→ **Study text**
Food, Inc. failed to win the best “documentary” Oscar on Sunday, but that likely won’t diminish its influence. If you’ve seen this one-sided hit piece on modern agriculture, you know that it’s a thinly veiled advocacy film for organic and local foods in true Michael Pollan style. That such a film draws so much attention is evidence of Hollywood’s fad fascination with organic foodie-ism.

As author and professor James McWilliams noted yesterday, though, foodie obsessions with a romantic, 19th century-style agriculture are nothing new or novel—people have had such yearnings for decades. And today we write in the pages of The Detroit News to take Tinseltown celebrities to task for their misguided activism that lacks much flavor:
For average Americans, bringing home the bacon gets a lot harder when you have to buy $29-per-pound artisanal cured pork belly. But that hasn't stopped Hollywood's out-of-touch food purists from trying to guilt-trip all of us into changing the way we eat.

→ **Data provided**

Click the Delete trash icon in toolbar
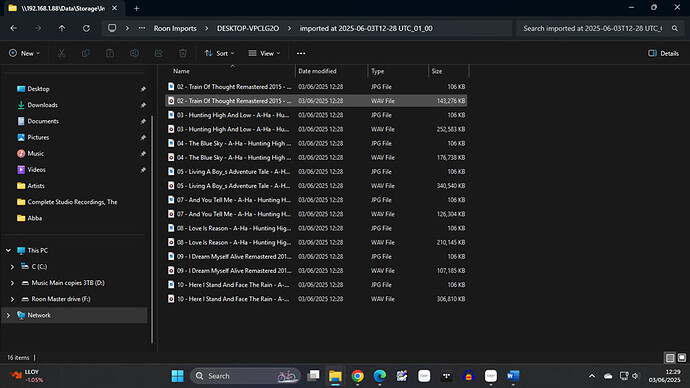Image resolution: width=690 pixels, height=388 pixels. pyautogui.click(x=183, y=53)
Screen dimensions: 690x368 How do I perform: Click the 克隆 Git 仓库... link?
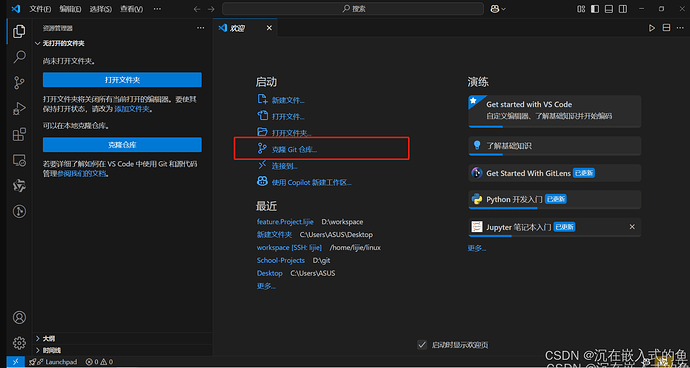294,150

→ **Assignment A**
Condense the paragraph of the Food, Inc. commentary that begins "Food, Inc. failed to win" into fewer words, keeping its main facts.
→ **Assignment B**
Carry on the commentary on Food, Inc. and Hollywood food activism from its last sentence.

→ **Response A**
Food, Inc. lost the best documentary Oscar on Sunday but will likely stay influential. It is a one-sided attack on modern agriculture and a thinly veiled advocacy film for organic and local foods in Michael Pollan style. The attention it draws shows Hollywood's fad fascination with organic foodie-ism.

→ **Response B**
Promoting a vegetarian lifestyle by focusing on health benefits may seem intuitive, but it shouldn't be. A 2006 Oxford University study found that vegetarians are just as likely as omnivores to die from strokes, and from colon, breast, and prostate cancer. And research has repeatedly shown that organic fruits and vegetables are no healthier than their conventionally grown counterparts….

When Food Rules writer Michael Pollan sat in the cushy guest seat on Oprah in January, the darling of the "slow food" scene smugly exhorted viewers: "We all can vote with our forks." I couldn't agree more – but I don't think Pollan will like the results.